Can things get much worse at the Virginia Department of Transportation? Within the past year, the state’s road building agency has been brow beaten by both political parties, the top executives have been replaced and the departments transportation priority list was dismissed by the new governor as “fiction.”

Reform is under way at VDOT with new leaders and lower expectations. Now this. Close to 90 workers at VDOT have either been fired or suspended for spending too much time on the Internet. Many cases include employees browsing the Web for more than two hours during the work day, viewing sites that are … err… not related to transportation.

Sixty-one workers were suspended for two weeks for inappropriate use of their office computers. Fifteen were fired, according to VDOT officials, for viewing porn sites while on the job. Two others resigned for similar reasons.

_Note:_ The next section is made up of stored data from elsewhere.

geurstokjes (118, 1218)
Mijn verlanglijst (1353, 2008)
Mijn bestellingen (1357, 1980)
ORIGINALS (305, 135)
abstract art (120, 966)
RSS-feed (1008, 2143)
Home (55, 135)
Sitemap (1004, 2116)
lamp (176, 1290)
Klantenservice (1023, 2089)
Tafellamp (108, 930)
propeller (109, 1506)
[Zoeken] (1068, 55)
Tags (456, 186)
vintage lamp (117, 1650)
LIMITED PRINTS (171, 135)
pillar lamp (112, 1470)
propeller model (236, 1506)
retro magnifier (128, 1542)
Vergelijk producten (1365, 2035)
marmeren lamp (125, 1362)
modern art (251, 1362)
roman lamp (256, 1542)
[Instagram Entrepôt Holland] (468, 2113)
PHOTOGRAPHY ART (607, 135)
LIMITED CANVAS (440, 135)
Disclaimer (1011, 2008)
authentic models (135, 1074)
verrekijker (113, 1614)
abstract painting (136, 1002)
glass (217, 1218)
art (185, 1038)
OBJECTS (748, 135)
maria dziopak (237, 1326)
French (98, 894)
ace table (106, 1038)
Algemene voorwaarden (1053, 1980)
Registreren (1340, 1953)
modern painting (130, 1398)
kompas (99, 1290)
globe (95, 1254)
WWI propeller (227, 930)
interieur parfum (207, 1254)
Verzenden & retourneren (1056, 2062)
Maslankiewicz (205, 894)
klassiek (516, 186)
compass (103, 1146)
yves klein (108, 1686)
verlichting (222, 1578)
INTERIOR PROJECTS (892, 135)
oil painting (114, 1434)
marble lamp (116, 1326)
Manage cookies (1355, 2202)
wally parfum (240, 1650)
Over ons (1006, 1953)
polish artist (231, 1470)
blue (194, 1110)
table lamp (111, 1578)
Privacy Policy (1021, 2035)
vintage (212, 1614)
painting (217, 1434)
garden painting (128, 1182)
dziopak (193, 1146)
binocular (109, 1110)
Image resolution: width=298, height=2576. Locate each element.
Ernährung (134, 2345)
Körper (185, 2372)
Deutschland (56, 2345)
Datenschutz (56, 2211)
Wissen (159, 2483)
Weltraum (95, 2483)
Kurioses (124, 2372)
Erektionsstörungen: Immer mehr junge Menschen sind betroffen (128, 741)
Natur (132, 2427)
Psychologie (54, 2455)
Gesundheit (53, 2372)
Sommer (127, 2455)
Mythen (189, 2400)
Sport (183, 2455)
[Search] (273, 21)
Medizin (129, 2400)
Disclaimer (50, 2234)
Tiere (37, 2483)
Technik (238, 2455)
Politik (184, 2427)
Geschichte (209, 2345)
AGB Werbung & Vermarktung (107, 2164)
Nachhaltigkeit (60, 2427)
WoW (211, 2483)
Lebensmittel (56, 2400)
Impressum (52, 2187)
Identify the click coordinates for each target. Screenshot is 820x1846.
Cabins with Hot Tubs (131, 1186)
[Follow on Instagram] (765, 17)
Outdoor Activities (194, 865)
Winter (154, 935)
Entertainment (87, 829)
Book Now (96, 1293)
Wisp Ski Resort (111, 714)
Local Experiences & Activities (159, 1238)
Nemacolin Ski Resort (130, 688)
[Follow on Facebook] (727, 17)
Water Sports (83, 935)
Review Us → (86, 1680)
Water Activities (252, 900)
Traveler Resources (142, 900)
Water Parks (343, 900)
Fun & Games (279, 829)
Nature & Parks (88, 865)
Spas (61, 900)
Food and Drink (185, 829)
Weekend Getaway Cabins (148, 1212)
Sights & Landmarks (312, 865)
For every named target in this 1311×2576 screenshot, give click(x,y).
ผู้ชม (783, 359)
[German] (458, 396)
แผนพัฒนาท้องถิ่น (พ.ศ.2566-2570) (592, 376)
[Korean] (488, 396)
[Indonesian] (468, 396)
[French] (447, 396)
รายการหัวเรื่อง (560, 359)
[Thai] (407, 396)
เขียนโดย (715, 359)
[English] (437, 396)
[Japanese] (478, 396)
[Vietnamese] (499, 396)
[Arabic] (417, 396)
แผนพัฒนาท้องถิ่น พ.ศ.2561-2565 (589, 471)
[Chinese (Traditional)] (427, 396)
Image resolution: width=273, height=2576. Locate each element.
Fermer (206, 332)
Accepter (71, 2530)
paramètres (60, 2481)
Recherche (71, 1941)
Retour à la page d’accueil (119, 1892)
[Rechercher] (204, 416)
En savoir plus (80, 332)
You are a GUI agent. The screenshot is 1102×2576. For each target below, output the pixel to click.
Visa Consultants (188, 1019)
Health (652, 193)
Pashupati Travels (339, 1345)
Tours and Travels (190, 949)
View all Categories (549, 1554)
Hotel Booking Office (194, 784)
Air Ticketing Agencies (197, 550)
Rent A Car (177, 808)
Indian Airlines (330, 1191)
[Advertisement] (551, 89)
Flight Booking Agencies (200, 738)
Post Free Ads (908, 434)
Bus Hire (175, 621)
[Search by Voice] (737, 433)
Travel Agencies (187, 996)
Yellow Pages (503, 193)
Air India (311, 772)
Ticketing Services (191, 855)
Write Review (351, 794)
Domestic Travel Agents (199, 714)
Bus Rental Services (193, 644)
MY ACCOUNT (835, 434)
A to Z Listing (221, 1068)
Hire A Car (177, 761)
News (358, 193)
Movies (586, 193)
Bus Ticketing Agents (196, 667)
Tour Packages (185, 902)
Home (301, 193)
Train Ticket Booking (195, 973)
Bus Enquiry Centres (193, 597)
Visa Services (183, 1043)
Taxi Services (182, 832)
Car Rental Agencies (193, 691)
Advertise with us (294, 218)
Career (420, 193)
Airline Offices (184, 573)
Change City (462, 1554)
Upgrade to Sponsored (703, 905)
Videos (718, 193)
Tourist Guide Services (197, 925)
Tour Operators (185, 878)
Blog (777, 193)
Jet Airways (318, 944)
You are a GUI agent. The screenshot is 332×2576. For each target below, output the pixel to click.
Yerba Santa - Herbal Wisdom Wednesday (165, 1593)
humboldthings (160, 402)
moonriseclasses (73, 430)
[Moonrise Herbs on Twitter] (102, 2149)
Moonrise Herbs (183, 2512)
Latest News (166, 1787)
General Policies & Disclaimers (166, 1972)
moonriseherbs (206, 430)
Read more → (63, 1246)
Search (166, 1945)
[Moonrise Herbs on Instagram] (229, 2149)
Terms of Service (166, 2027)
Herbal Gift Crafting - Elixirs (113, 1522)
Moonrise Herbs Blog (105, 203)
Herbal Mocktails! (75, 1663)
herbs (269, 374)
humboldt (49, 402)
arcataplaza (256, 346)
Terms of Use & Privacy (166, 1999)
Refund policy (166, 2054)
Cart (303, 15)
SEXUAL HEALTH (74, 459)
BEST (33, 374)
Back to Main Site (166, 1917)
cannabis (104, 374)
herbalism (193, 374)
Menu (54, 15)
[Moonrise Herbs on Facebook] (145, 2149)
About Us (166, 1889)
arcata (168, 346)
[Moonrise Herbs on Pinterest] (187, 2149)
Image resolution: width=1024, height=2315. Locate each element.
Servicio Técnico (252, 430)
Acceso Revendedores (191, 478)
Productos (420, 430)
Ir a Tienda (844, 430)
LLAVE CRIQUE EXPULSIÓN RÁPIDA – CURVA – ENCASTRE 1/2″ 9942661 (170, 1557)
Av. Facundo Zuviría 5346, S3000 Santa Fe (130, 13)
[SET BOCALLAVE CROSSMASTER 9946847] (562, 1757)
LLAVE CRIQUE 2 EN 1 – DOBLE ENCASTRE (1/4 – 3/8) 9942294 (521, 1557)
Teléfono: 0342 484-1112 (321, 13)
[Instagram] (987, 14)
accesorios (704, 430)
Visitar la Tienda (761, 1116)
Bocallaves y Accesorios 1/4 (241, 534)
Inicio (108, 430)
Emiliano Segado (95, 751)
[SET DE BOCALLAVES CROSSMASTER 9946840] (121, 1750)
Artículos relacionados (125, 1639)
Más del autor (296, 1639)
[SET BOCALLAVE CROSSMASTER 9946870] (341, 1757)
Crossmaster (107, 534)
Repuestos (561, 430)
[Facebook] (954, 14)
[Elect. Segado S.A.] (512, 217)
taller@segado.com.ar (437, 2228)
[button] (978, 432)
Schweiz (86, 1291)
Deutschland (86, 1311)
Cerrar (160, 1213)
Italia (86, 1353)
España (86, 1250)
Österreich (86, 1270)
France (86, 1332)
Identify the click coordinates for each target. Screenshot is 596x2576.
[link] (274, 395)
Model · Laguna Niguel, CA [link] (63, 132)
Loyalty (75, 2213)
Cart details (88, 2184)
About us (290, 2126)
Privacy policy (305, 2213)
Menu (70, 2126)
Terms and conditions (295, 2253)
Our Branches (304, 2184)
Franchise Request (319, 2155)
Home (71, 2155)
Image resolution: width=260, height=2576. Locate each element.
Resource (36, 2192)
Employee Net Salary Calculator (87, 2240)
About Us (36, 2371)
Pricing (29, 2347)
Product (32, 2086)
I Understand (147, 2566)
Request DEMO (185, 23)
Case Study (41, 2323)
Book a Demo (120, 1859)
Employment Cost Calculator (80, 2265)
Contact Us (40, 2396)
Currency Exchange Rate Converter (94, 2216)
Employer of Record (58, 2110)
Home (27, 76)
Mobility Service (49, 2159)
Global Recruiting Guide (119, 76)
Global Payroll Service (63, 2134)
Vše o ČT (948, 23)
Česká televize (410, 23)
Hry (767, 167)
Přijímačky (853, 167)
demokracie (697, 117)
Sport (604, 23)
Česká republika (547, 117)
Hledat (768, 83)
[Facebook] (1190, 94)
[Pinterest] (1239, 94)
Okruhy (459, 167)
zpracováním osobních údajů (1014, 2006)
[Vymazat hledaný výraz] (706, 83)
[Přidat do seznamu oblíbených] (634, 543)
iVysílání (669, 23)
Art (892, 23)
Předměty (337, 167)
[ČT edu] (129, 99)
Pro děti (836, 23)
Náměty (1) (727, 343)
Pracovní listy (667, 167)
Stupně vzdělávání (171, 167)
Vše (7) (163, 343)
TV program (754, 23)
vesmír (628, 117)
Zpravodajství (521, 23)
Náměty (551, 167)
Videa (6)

In a separate investigation, according to the Richmond Times-Dispatch, four Sate Corporation Commission employees resigned and another was reprimanded for abusing the agency’s e-mail system.

Around 8,000 of VDOT’s more than 10,000 employees have some type of Internet access at work.

In this information age, you can find almost anything on the Internet. Some things are educational and fascinating while other things are extremely offensive. In fact, the latter is one of the few sectors of Internet commerce that routinely posts large profits.

While it’s easy to cruise the Information Superhighway, it’s just as easy to track someone’s steps along the way. When law enforcement authorities investigate a crime, one of the first things taken during a home search is the computer.

Perhaps Internet access, in addition to e-mail, is vital to the state transportation department’s mission. But the fact that employees were browsing the Web on the taxpayers’ dime, is down right disrespectful. Maybe some of the employees had too much time on their hands. It’s even worse considering the mismanagement and budget overruns associated with VDOT over the past five years.

The problems at VDOT and the SCC are probably not much different from problems at other government agencies or the private sector. But it doesn’t justify what was aptly described by one official as “gross misuses” of the Internet.

Let this be a warning too all others. Computer privacy should be respected when private computers are used. Public computers, however, have no such protections.